Thursday, June 27, 2013
Review: Gloria By Kerry Young
Publisher: Bloomsbury USA; 1 edition
Publication Date: July 16, 2013
Genre: Historical Fiction, Women's Fiction
Jamaica, 1938. Gloria Campbell is sixteen years old when a single violent act alters the course of her life forever. Taking along her younger sister, she flees their hometown to forge a new life in Kingston. But in a capital city awash with change, a black woman is still treated as a second-class citizen. From a room in a boarding house and a job at a supply store, Gloria finds her way to a house of ill repute on the edge of the city, intrigued by the glamorous, financially independent women within. It is an unlikely place to meet the love of your life, but here she encounters Pao, a Chinatown racketeer and a loyal customer who will become something more. It is also an unlikely place to gain a passion for social justice, but it is one of the house's proprietors who instills in Gloria new ideas about the rights of women and all humankind, eventually propelling her to Cuba, where even greater change is underway, and where Gloria must choose between the life she has made for herself and the one that might be.

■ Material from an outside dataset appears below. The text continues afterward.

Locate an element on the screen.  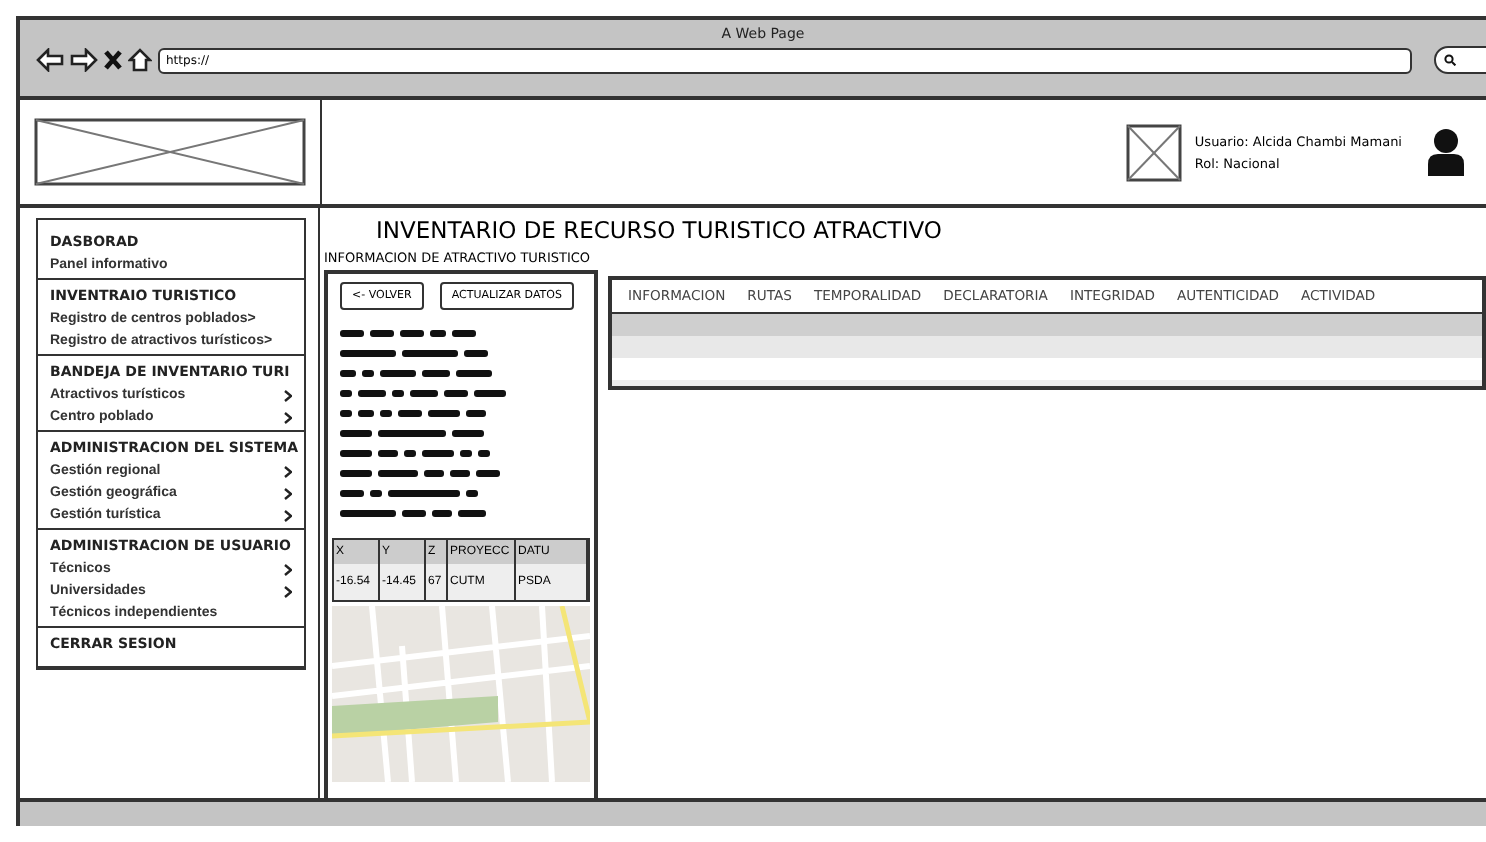
close-icon is located at coordinates (113, 60).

Alive with the energy of a country at a crossroads, this is a story of love in many forms, and of Gloria's evolution-from a frightened girl on the run to a woman fully possessed of her own power.

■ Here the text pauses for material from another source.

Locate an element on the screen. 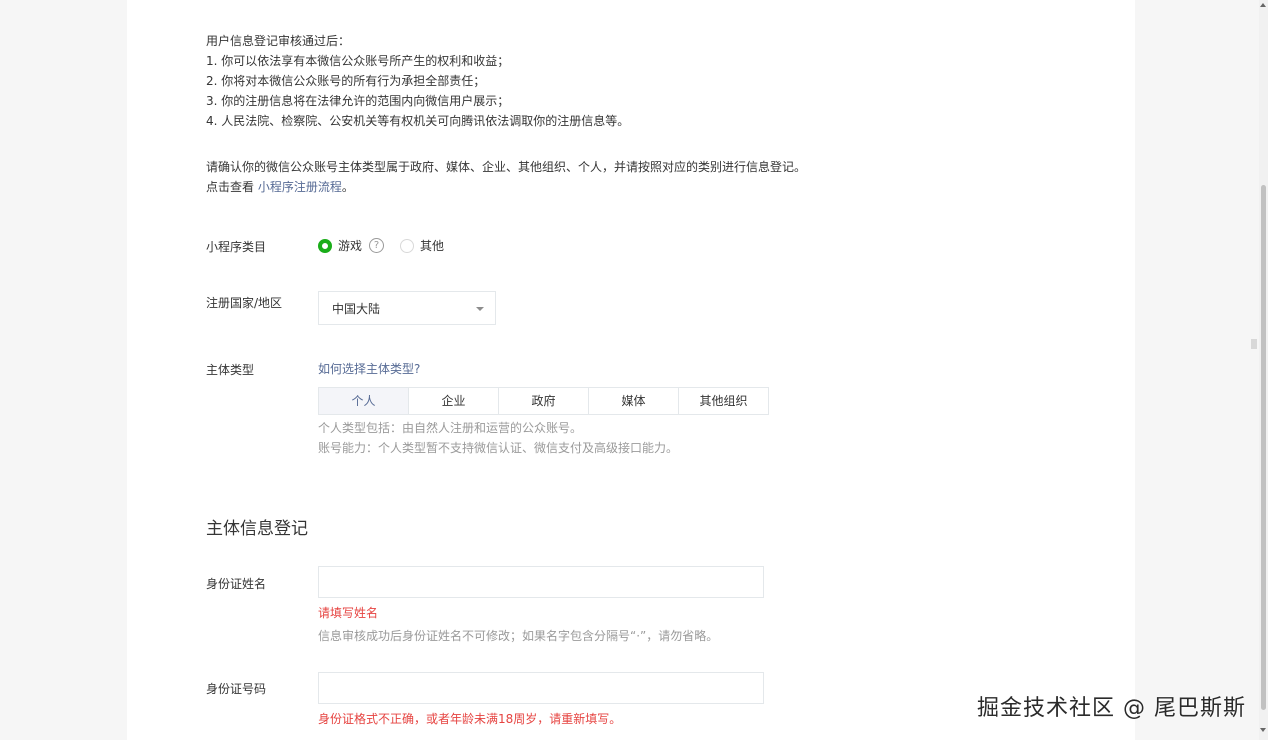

The most appealing, although challenging, aspect of this novel is that it is written in the Jamaican Patois (Patwa or Patwah) dialect throughout. For this reason alone, it saddens me to think many readers will find it too challenging and simply put it aside only to miss out on a truly unique reading experience. However, I have always had a strong fondness for the use of dialect and was instantly reminded of Claude McKay's infamous collections of poems, Songs of Jamaica. Once I read and "heard" the language, it immediately enhanced the ambiance of the story and I felt as though I were transported to Jamaica. This is by no means a sweet,cozy island story however. Gloria is a story of self-discovery, self-empowerment, and the need for equality and social justice. Set against the backdrop of a country still seeking out its own political identity amid poverty and despair, and where a woman of color is only valued for housework, child-rearing, and fulfilling the pleasures of men, Gloria is determined there is more to life than what is offered. She transforms from a frightened young girl into a confident, empowered woman, and her journey is one to be remembered. Kerry Young has certainly proven herself to be a very gifted and talented storyteller among Caribbean writers. Gloria would make for an excellent book club choice with its multitude of discussion topics regarding not only language but also the role and fate of women within this story. Overall, I was swept away by this novel and easily give it FIVE stars. I will certainly be reading more from this talented author in the future.